● Activity
Please output exactly the part of the records below that opens with the line containing "You are a GUI" and closes with the line containing "The height and width of the screenshot is (158, 332).", both lines included, and nothing else.

● Information supplied
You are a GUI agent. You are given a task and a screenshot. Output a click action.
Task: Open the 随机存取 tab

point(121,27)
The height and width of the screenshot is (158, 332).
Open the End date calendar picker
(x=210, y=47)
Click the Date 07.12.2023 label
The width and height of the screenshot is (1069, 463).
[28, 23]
--
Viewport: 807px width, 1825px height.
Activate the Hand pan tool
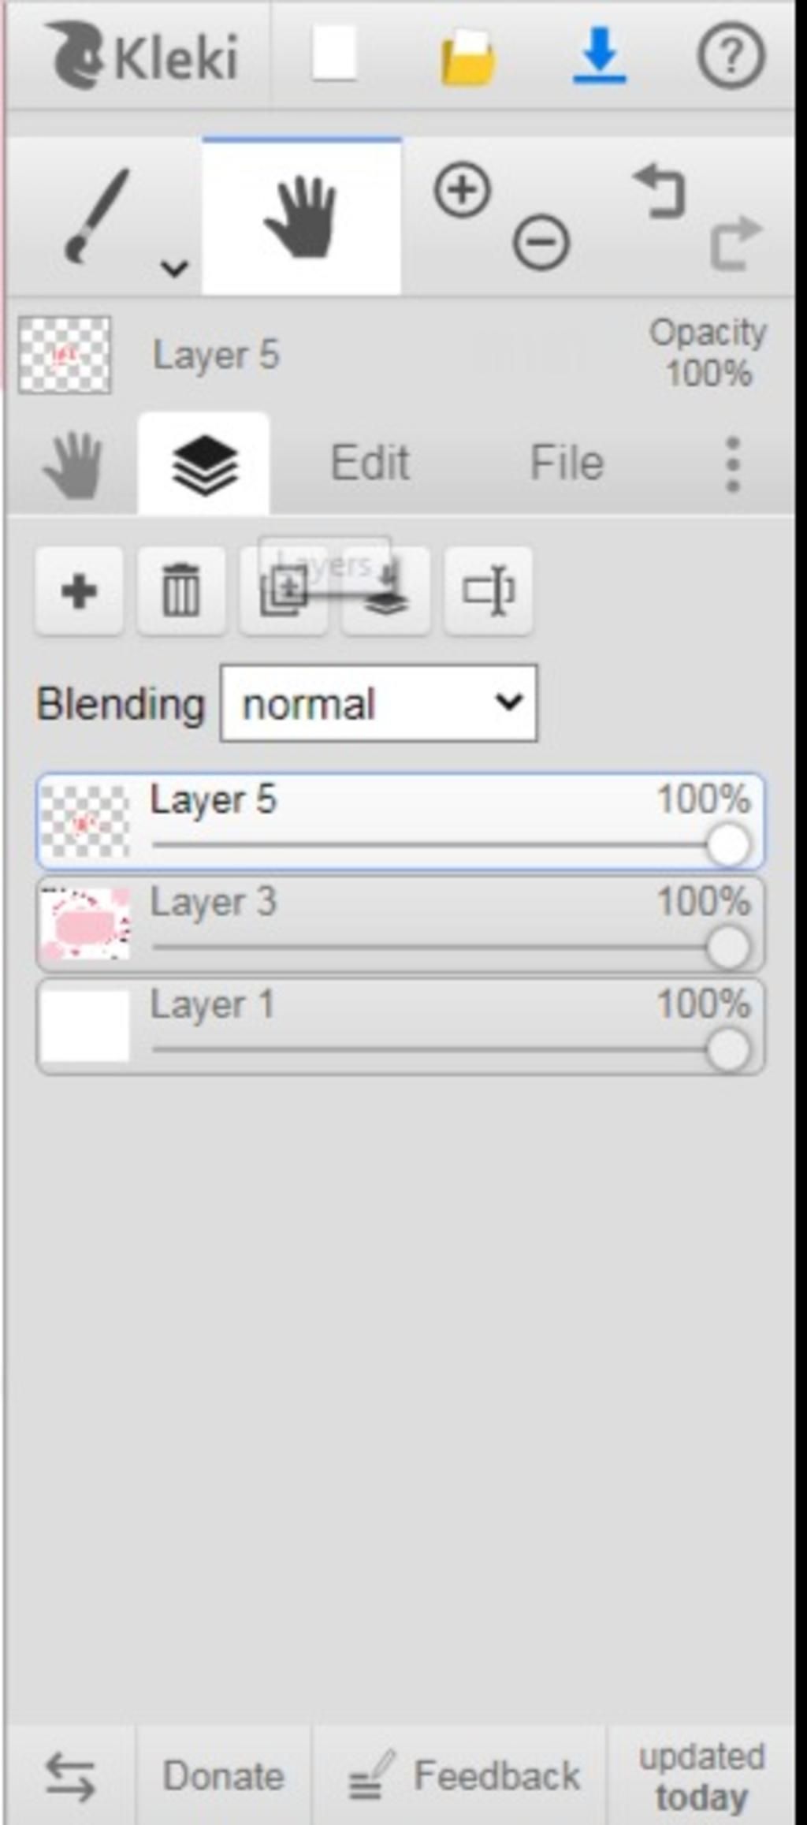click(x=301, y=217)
---
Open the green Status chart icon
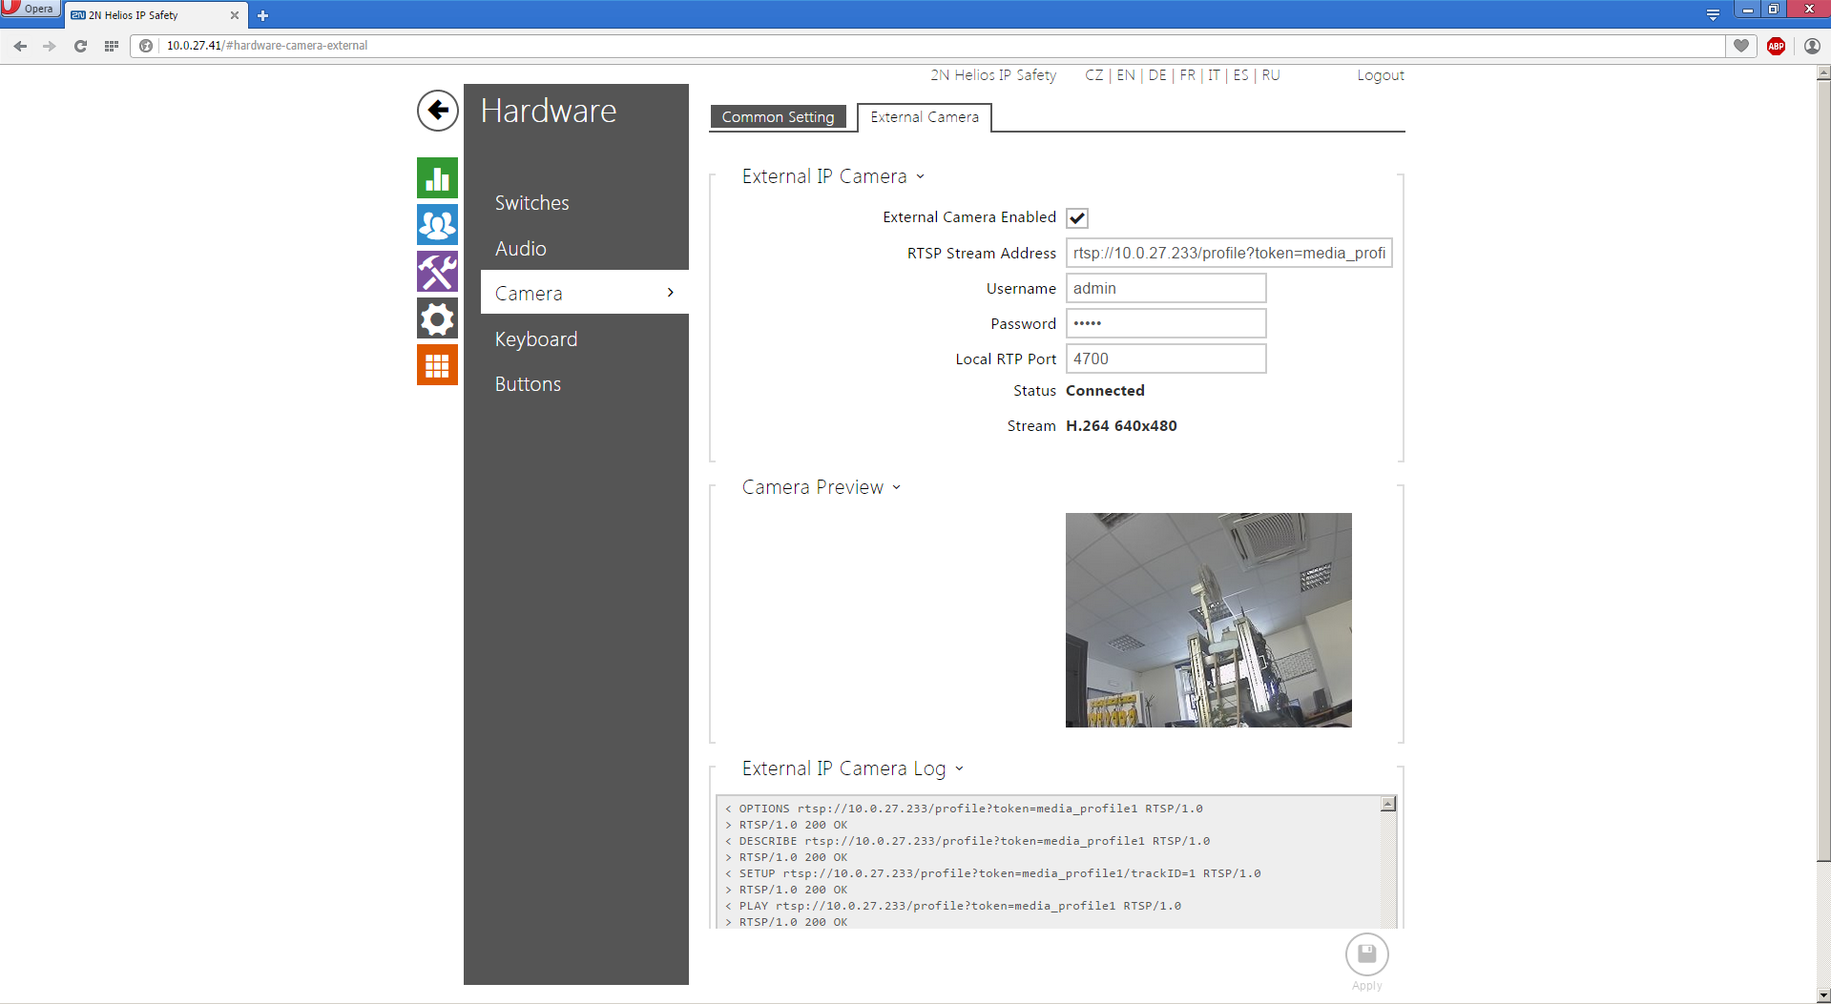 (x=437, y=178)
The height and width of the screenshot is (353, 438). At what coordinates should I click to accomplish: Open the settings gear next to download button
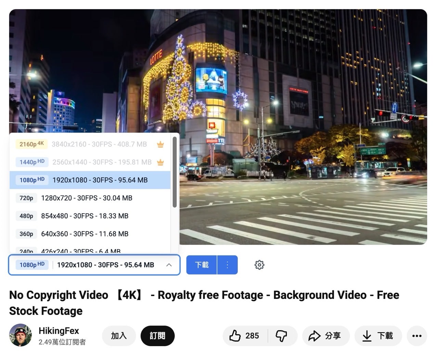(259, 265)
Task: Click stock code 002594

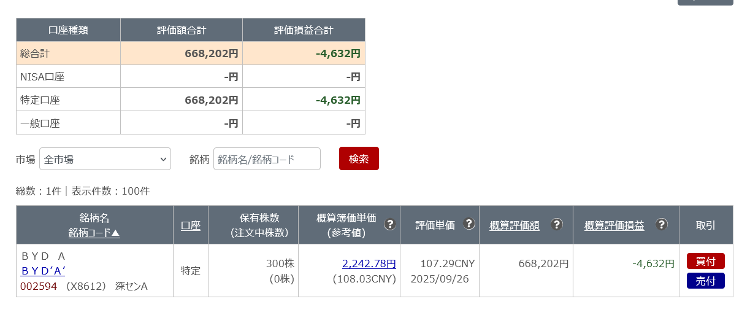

● Task result
You are a GUI agent. You are given a task and a screenshot. Output a click action.
Task: Open the 随机存取 tab

point(121,27)
The height and width of the screenshot is (158, 332).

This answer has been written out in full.